Task description:
Once the line holding "You are a GUI" is found, output it and all remaining lines of the data exactly, with every picture left out.

(Pixel coordinate grounding data)
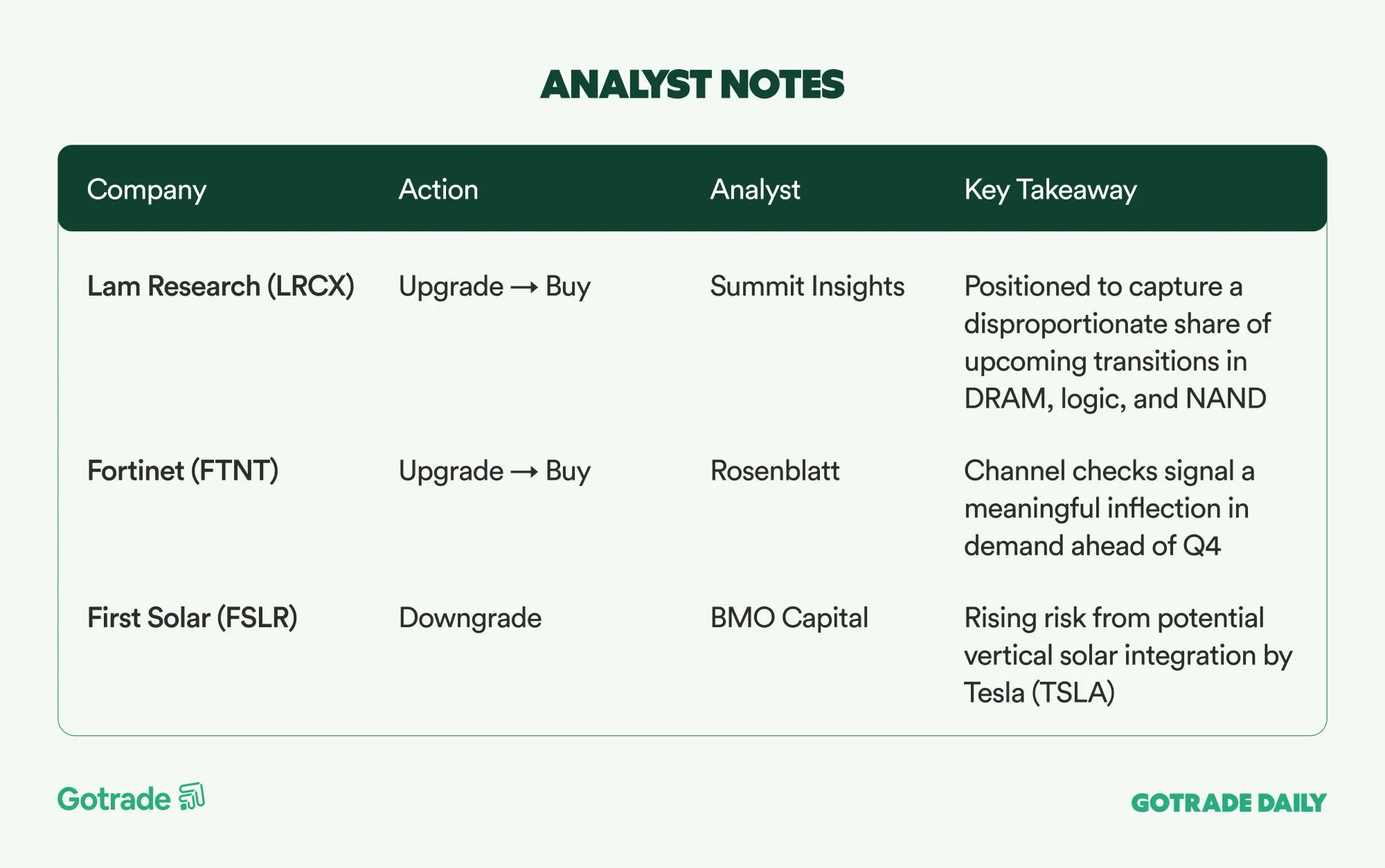
Task: Click the arrow in Fortinet's action
Action: tap(524, 472)
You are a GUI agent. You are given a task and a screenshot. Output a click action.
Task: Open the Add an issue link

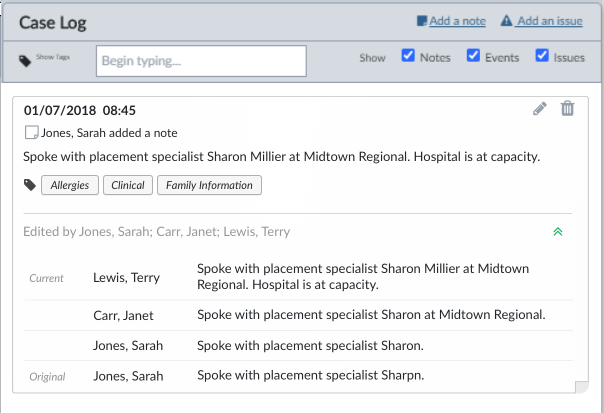pyautogui.click(x=550, y=21)
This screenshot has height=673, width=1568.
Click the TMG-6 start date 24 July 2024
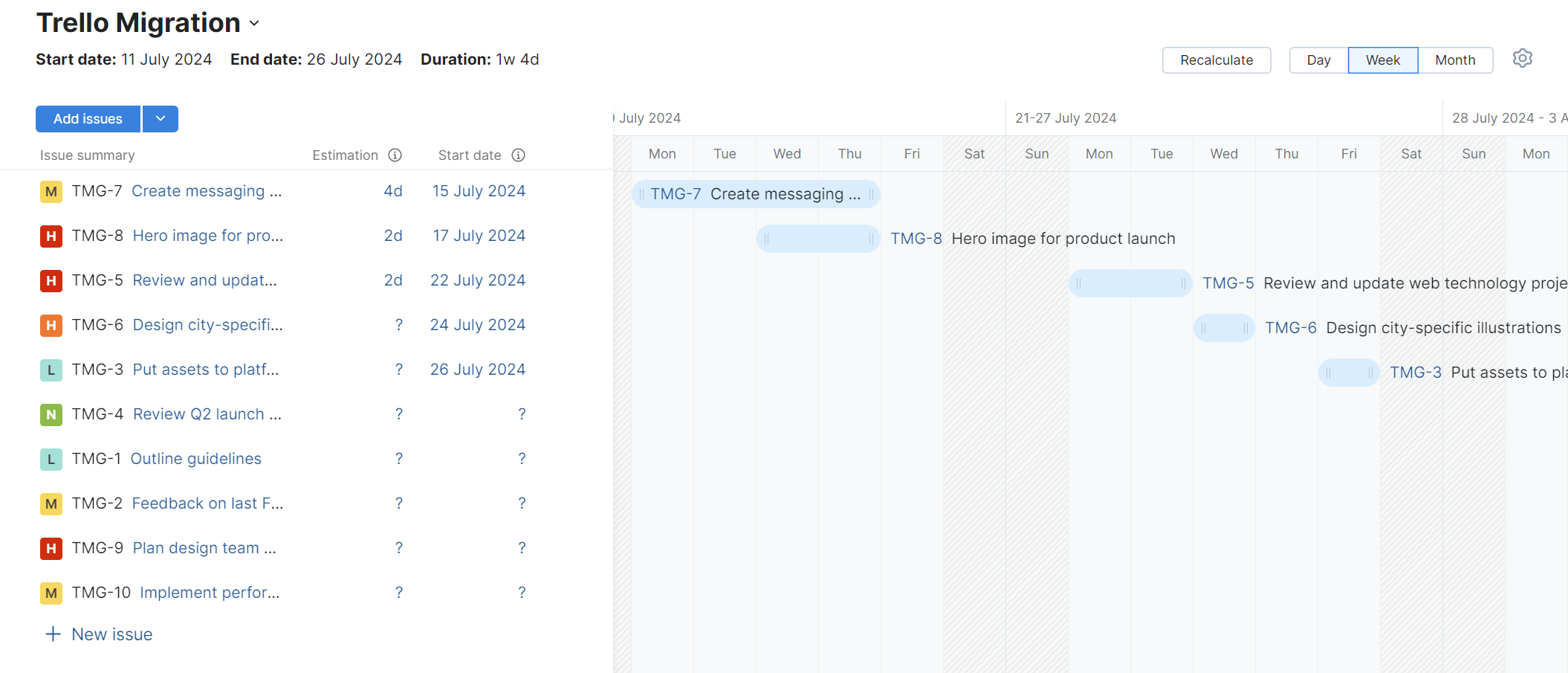[x=477, y=325]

Reply to the task:
You are a GUI agent. You are given a task and a screenshot. Output a click action.
Task: Open the Add an issue link

pyautogui.click(x=550, y=21)
This screenshot has height=673, width=1568.
Click the TMG-6 start date 24 July 2024
[x=477, y=325]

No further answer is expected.